## Required action
Go through the material below and state how many lines include "blue", giving the number only.

## Records for this task
——————
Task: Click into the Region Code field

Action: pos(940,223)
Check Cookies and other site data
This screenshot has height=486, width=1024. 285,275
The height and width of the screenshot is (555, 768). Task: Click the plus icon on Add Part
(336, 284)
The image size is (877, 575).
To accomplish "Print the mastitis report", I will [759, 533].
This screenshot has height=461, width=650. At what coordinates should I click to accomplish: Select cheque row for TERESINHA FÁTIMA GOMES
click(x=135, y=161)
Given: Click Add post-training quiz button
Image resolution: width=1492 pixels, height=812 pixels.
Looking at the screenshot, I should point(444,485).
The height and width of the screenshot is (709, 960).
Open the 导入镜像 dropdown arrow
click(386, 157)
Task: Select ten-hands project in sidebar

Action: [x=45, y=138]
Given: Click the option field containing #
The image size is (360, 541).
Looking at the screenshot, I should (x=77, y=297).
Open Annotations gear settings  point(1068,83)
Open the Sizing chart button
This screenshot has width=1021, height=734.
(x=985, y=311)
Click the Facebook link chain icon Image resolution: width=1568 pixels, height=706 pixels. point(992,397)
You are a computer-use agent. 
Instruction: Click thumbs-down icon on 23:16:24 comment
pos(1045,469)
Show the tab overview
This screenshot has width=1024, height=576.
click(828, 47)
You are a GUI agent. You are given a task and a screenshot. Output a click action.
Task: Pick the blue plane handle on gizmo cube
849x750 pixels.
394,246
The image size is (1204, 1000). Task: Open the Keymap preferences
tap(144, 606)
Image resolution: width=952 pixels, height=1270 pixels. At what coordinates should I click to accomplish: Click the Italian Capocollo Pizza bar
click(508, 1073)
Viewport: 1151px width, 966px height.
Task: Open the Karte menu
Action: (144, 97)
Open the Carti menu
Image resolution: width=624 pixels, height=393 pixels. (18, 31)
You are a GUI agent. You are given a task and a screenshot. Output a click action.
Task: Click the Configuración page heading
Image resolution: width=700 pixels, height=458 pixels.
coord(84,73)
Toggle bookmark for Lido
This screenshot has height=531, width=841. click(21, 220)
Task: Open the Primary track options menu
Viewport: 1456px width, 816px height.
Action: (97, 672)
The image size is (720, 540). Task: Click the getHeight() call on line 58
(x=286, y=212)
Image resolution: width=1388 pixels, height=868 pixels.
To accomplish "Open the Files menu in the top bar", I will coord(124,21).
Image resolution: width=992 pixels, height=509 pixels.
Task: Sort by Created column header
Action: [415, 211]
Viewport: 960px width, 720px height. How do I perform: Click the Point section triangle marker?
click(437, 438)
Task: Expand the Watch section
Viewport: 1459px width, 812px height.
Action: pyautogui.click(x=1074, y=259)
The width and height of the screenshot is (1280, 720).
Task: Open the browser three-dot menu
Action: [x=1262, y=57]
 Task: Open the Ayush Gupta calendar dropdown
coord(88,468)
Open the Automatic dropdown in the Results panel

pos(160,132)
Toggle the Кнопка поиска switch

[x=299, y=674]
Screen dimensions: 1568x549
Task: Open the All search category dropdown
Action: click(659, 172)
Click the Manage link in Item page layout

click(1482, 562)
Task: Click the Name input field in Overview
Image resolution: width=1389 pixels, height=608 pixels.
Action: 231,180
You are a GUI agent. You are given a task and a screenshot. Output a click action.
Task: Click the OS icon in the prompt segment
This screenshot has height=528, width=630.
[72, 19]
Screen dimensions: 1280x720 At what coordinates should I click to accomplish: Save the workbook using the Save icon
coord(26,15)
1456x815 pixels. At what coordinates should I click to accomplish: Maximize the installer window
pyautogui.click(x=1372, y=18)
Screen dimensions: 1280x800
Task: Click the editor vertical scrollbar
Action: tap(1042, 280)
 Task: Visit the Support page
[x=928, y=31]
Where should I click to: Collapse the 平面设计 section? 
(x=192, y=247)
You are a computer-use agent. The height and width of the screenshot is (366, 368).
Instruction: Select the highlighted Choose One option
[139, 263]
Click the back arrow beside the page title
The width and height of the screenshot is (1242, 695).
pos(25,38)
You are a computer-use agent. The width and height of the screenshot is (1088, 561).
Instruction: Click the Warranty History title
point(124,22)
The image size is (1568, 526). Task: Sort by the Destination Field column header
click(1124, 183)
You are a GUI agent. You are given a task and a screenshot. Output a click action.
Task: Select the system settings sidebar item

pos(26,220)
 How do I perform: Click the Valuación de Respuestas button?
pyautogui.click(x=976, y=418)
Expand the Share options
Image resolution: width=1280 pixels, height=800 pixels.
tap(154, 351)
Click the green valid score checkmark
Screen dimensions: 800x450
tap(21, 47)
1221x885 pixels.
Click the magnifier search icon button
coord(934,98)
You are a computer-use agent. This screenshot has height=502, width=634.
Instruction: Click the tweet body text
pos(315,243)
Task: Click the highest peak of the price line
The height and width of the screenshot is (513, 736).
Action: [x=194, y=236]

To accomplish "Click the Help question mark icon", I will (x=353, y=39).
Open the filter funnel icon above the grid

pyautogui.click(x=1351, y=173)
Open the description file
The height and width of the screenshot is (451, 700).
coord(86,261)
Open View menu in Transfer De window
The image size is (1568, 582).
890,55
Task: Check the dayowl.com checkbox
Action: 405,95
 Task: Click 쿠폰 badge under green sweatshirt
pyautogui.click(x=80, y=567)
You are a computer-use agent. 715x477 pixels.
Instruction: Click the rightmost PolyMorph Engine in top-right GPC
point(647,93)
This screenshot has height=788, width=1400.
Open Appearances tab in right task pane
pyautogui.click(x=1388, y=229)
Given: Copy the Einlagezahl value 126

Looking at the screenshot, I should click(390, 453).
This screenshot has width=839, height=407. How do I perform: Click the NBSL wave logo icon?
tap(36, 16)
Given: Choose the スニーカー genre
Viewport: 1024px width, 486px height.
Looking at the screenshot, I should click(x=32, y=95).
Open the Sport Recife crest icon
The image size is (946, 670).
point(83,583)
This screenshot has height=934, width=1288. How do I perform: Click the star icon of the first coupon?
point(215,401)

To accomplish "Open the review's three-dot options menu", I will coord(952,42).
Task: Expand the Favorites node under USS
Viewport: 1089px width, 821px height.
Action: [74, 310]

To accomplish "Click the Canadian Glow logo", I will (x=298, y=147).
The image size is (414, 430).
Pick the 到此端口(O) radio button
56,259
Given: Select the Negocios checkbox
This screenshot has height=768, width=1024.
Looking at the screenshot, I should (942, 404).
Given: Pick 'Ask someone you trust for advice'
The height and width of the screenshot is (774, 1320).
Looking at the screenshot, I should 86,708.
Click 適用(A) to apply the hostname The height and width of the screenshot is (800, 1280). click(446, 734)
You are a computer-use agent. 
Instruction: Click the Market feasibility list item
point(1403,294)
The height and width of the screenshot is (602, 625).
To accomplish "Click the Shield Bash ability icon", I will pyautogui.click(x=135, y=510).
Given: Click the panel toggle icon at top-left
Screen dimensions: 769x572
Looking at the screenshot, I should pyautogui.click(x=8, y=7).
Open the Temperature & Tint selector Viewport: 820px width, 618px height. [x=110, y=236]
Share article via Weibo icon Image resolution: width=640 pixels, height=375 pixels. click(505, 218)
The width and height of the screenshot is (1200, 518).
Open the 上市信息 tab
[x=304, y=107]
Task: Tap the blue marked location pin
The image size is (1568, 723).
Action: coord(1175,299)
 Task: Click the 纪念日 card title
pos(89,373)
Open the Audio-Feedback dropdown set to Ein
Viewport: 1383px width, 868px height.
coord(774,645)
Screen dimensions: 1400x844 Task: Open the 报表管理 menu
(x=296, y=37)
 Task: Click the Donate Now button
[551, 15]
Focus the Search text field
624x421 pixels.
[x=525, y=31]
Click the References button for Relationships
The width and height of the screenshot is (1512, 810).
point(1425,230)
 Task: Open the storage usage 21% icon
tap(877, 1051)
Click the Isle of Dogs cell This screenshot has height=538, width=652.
——————
## Written solution
2